Sentia que estava chegando àquele ponto...àquele momento em que toda civilidade é abandonada. Sentia que o agente poderia dar-lhe um golpe a qualquer momento. Agora sim, agora poderia tentar ser seu amigo, antes disso não. Ou será que. O senhor, agora o senhor era o agente, claro, o senhor tem moradia própria? Perguntou-lhe. O agente suava aquela camisa fina, talvez passada pela sua esposa, num apartamento de subúrbio. É claro que não tinha casa, apartamento, porra nenhuma própria. Nem a sua vida era sua, e ele sabia muito bem disso. `Quando será que deixou de viver, para viver pros outros?` perguntou-se. O velho deixou as chaves cair no chão antes de abrir a porta de saída, ou de entrada, e perguntou mais uma vez, o senhor (ainda o senhor?) vai querer agendar outra visita, ou conferir os papeis da casa? Não havia ódio dentro de seu olhar. Um olho sofria de glaucoma, o bigode precariamente aparado, os óculos tortos, a bainha esquerda da calça desbotando. A calça de um terno que deve ter sido marrom. Marrom! Não, ele não tinha mulher em casa, com certeza falecera há poucos meses. Então...a sua esposa cozinha o seu almoço? Ou o senhor compra na rua? Riu, inocentemente. (Golpe de misericórdia). Os olhos cinza escureceram, as veias no pescoço dobraram de tamanho, e palpitavam num compasso que dirigiria o momento do soco que lançaria em direção ao seu cliente...mas nada. Apenas um olhar que transpareceu uma definição que todos procuram. A foto da saudade estampada em seu rosto. Foi mais que o rapaz pretendia receber em troca.

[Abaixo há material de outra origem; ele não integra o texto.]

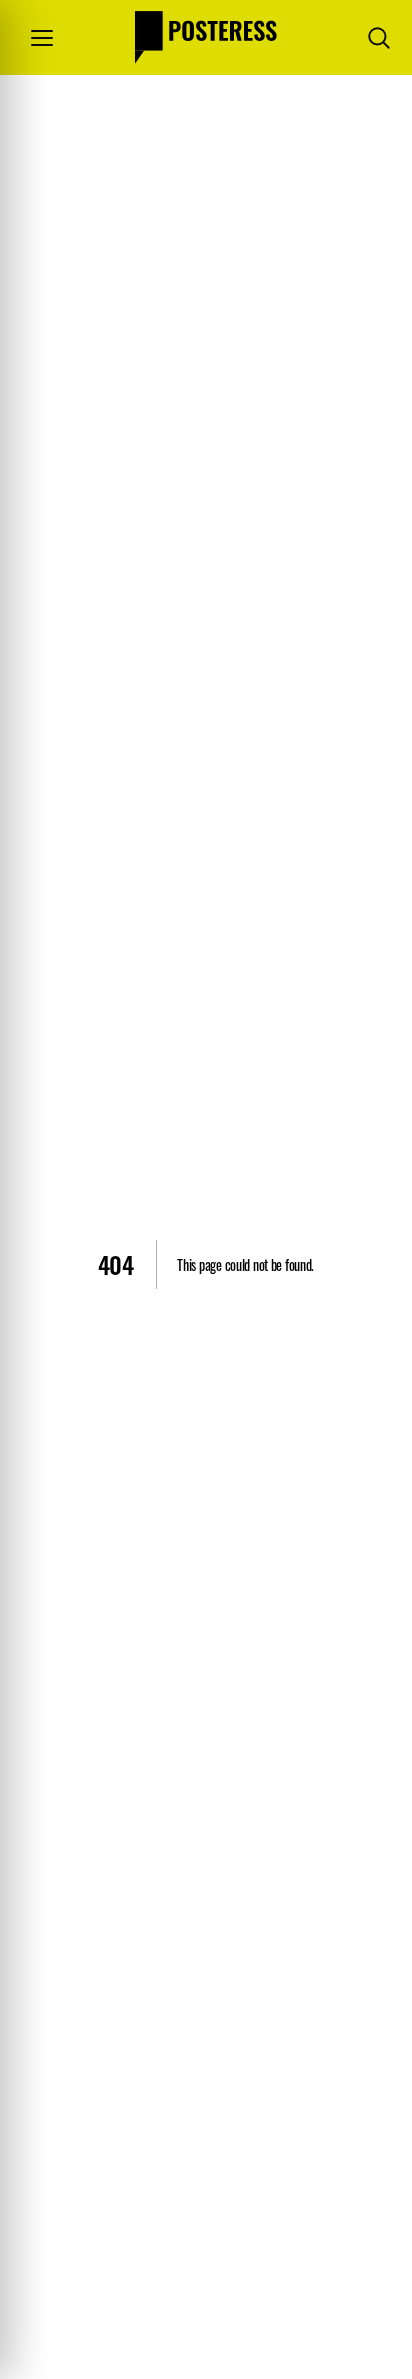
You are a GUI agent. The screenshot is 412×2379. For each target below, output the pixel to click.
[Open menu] (42, 38)
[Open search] (379, 38)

`Puta que o pariu! A casa era do velho!´ percebeu.
É uma casa muito bonita, lhe disse.
Sim.
Mas acho que não serve para mim.
Não. Com certeza não, o velho respondeu, e andaram um pra cada lado. Ele escolheu a calçada, e o velho o asfalto.
Como pôde se enganar assim? Como pôde sentir que a vida seria aturavelmente boa dentro daquela casa? Foi direto para um orelhão. Discou. Qualquer número. Desejou que uma voz masculina atendesse. E foi assim.
Pai?
Não.
Qual o seu nome?
Carlos.
Você poderia ser?
Desligaram. E ele chorou. Imóvel. Sentado na quina da calçada por onde, duas horas depois, passaria a água de um esgoto entupido.